Mary: I'm scheduling a poetry workshop at Portland Library in January and plan to be selling books at a couple events in October and November (including St. Mary's in Westphalia Nov. 6). This is all rather new to me so I think I will learn as I go about how to market books. I love the writing part but the sales part is all new to me. So I'm slowly putting together events.
Debbie: Do you have a favorite Michigan library?
Mary: Portland District Library, where I volunteer, is absolutely the best small town library ever. The town residents and a dedicated group of women worked to raise funds to revamp this old Carnegie library into a modern, dynamic facility and we continue to improve it year by year. The big push was to add on to the library and modernize its electrical, etc. The children's library and facilities are therefore wonderful. Recently a local donor provided funds for an outdoor reading area that is a "fairy" garden for outdoor children's literacy activities. The whole bottom floor of the library is devoted to children's reading and literacy. There is a wonderful area on the main floor for teens and areas for meetings and genealogy and business research. My group, Friends of the Portland District Library, works to provide funds and manpower to upgrade and maintain our lovely library. It gives my heart joy that we have so many people participating in our activities.
Debbie: How about a favorite place in Michigan?
Mary: I grew up in a suburb of Detroit, so Detroit has a special place in my heart--I love Tiger Stadium, the Detroit Zoo in Royal Oak, and Greektown and the Art Museum and many locations hold good memories for me. I also love Higgins Lake's deep clear water and the West Coast of Michigan in Pentwater and Ludington. I think I live in the most beautiful state in the nation.
Debbie: Do you have a Michigan event or happening that you love to attend?
Mary: My absolute favorite thing to do in Michigan? It's hard to pick but Tiger games rates high, the Detroit Zoo is close behind, and any view of water off our shores makes me happy. In the Lansing area, I like to wander Old Town and the City Market. Walking MSU's campus is a treat. In Grand Rapids, ArtPrize is a favorite. Mackinac Island is lovely in the spring and fall as well as during "taffy" season. I never tire of Michigan.
Debbie: A few fun Michigan people we should all know about?

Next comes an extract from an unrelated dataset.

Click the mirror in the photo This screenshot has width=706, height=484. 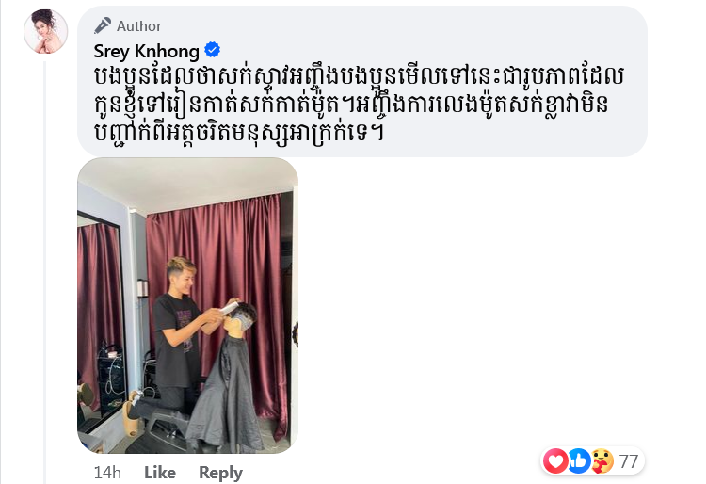pos(100,324)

Mary: I like to hang with ordinary people, so spend a day with someone from Michigan and learn about living here. Whether a Troll or a Yooper, you'll have fun. They might even teach you Euchre.
Debbie: Something you'd like a non-Michigander to know about Michigan?
Mary: One of the weirdest things I've learned about Michigan is that it has a gigantic salt mine under the Detroit area. It stretches from Detroit to Dearborn. The mines closed in the 1980s but the underground "city" still exists. The other weird thing I know is that the term "hillbilly" was first defined in the Websters as a Michigan farmer.
Debbie: Last question. Some folks in Michigan refer to themselves as Michiganders, others as Michiganians. For our ongoing vote tally: are you a Michigander or a Michiganian?
Mary: I am a Michigander.
Debbie: Mary, we'll add you to the Michigander column! Thank you for joining us today for Michigander Monday!